As previously reported by CiTTi Magazine, the ZEV mandate sets out the percentage of new zero-emission cars and vans automotive manufacturers will be required to produce each year up to 2030.
Under the new law, 80% of new cars and 70% of new vans sold in Great Britain will now be zero-emission by 2030, increasing to 100% by 2035.
This follows a controversial decision taken by UK prime minister Rishi Sunak in September 2023 to delay the ban on new diesel and petrol cars from 2030 to 2035, putting the countries in line with other major global economies such as France, Germany, Sweden and Canada.
Additionally, last month the UK and European Union agreed to extend trade rules on electric vehicles (EVs), potentially saving manufacturers and consumers up to £4.3bn in additional costs.
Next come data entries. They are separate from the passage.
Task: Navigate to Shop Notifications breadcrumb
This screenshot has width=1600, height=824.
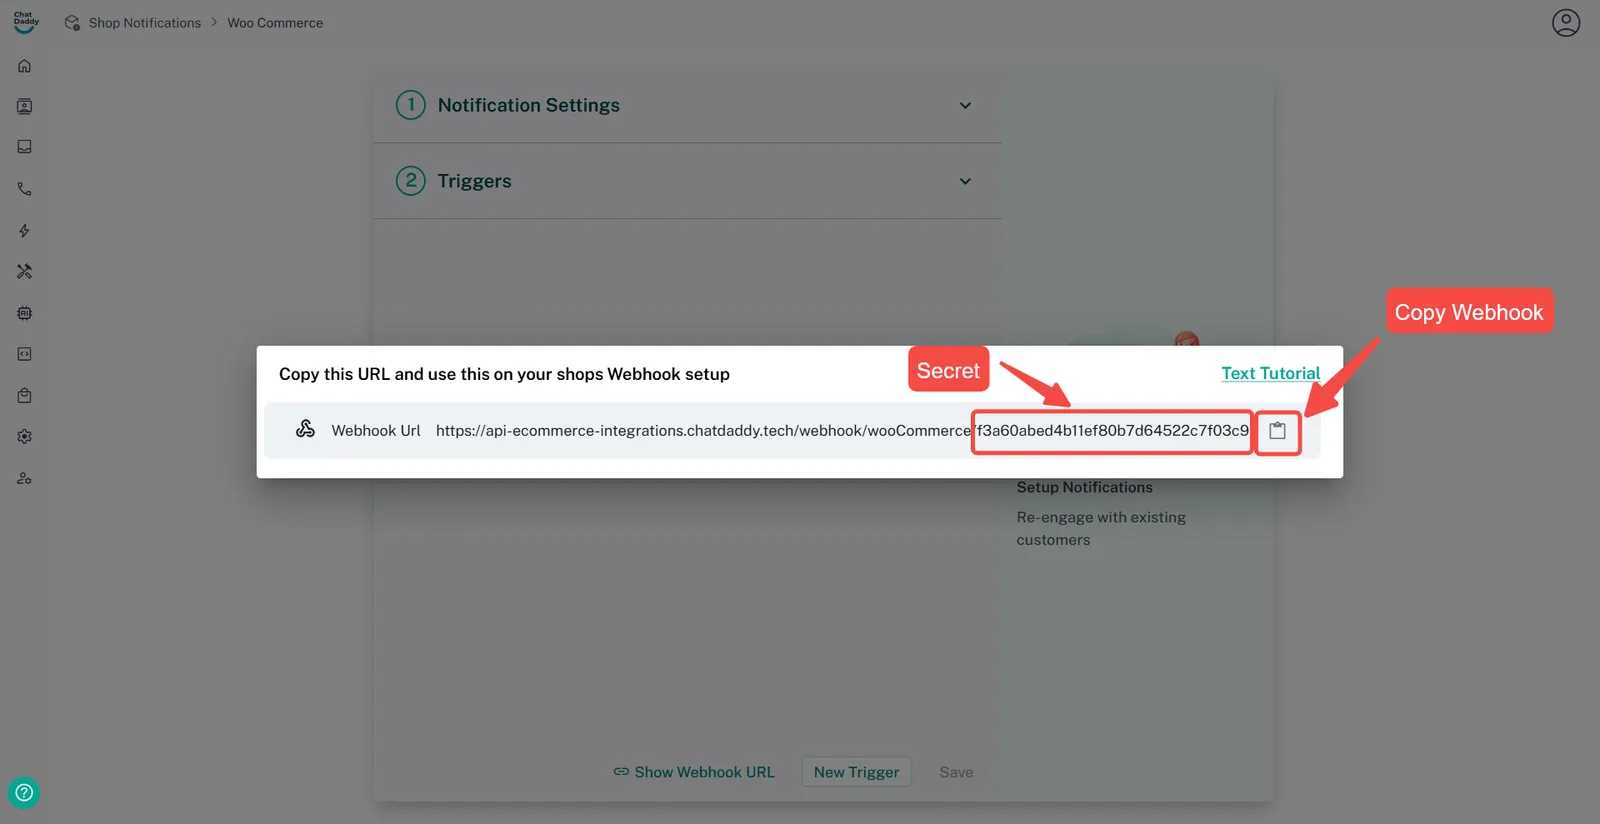Action: pyautogui.click(x=144, y=23)
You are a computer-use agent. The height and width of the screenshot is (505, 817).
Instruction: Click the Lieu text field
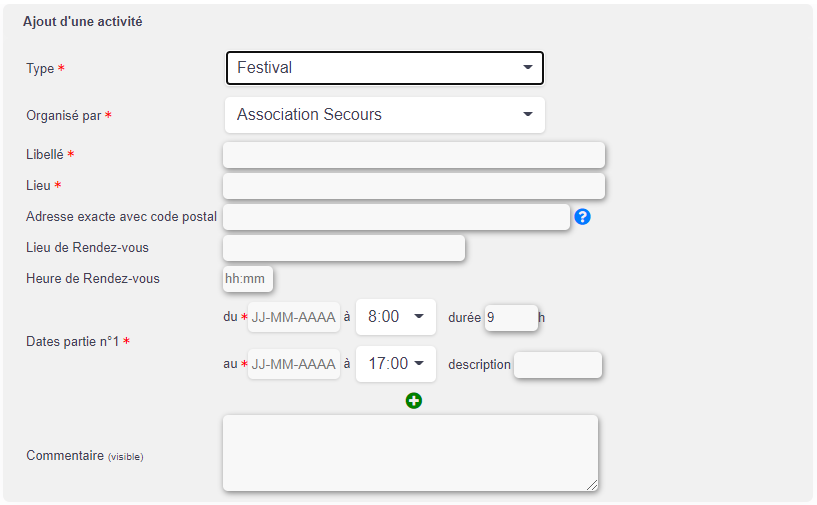click(414, 186)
According to UK technology and decarbonisation minister Anthony Browne, the new law provides investment certainty for the EV charging sector to expand the country’s charging network, which has reportedly grown by 44% since this time last year.
“This will support the constantly growing number of EVs in the UK, which currently account for more than 16% of the new UK car market,” said Browne.
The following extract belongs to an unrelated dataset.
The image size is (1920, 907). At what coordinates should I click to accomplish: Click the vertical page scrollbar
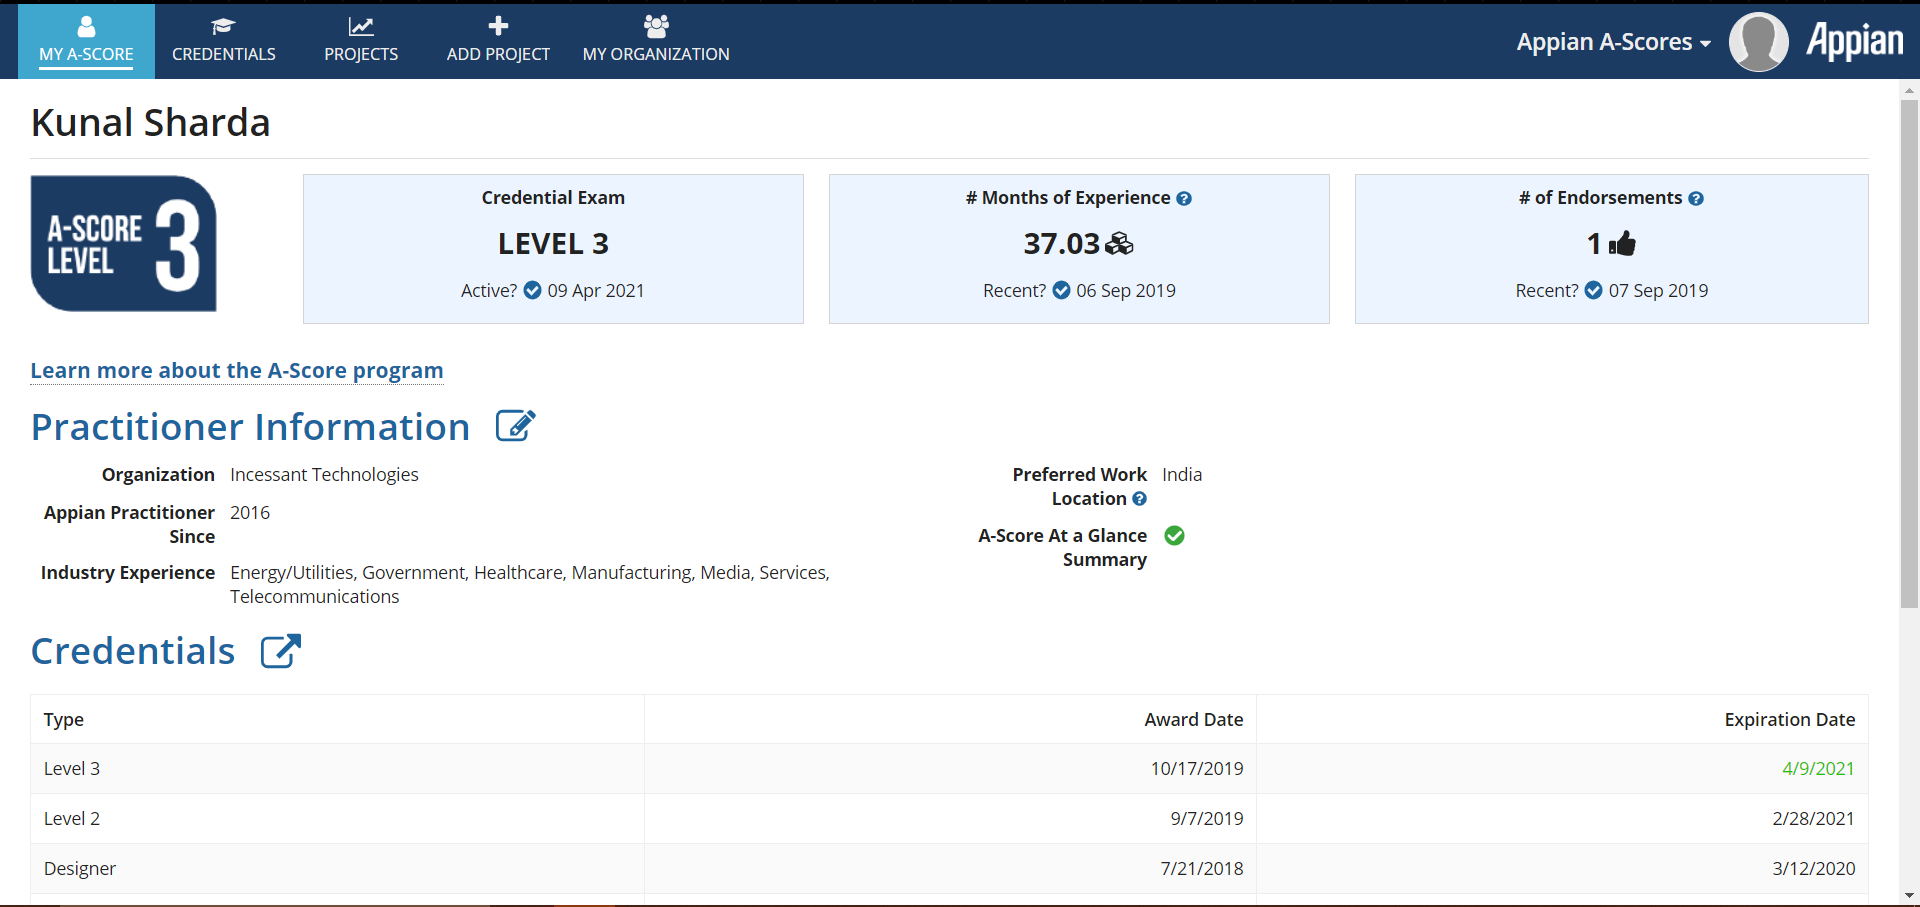[x=1909, y=350]
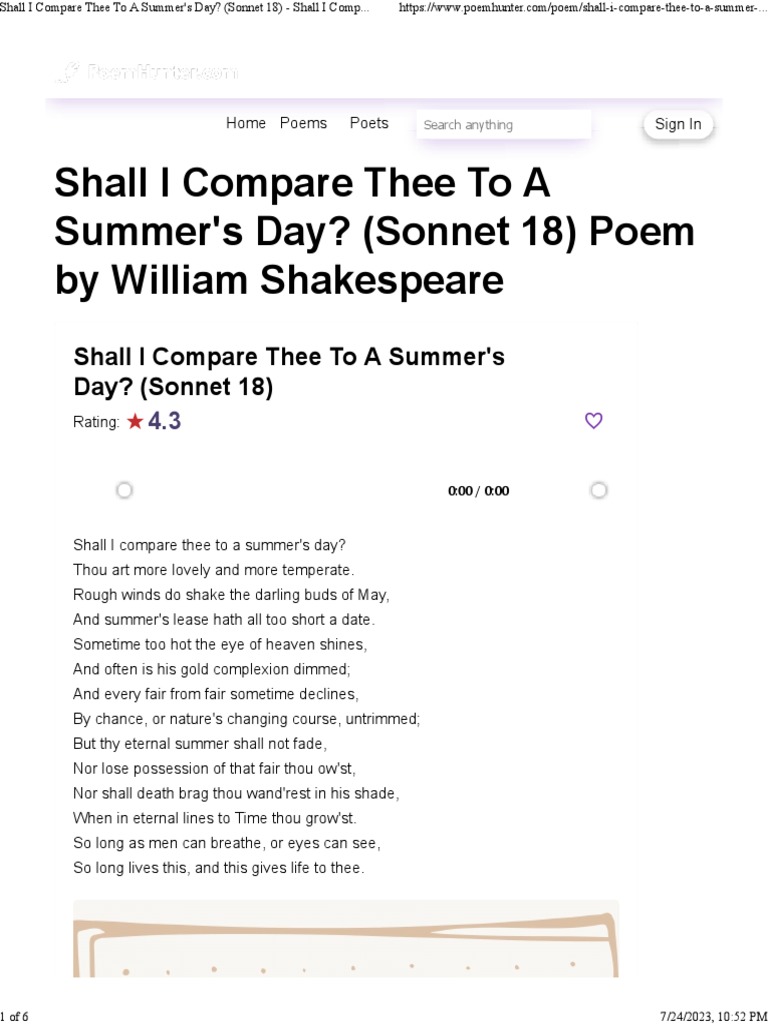Click the PoemHunter.com logo

(x=147, y=72)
Latest government statistics show that there has been a 41% increase in zero-emission vehicles registered for the first time.
The new regulations are backed by more than £2bn already invested by the government to EV expand charging infrastructure and incentivise zero-emission vehicles.
Schemes to lower the upfront and running costs of owning an EV include the plug-in van grant of up to £2,500 for small vans and £5,000 for large vans until at least 2025 and £350 off the cost of homeplace chargepoints for people living in flats.
Other initiatives designed to support the rollout of EV infrastructure include the £381m Local EV Infrastructure Fund, for which the first round of applications are currently being assessed, and a £70m pilot to support the deployment of ultra-rapid charging points at motorway service areas.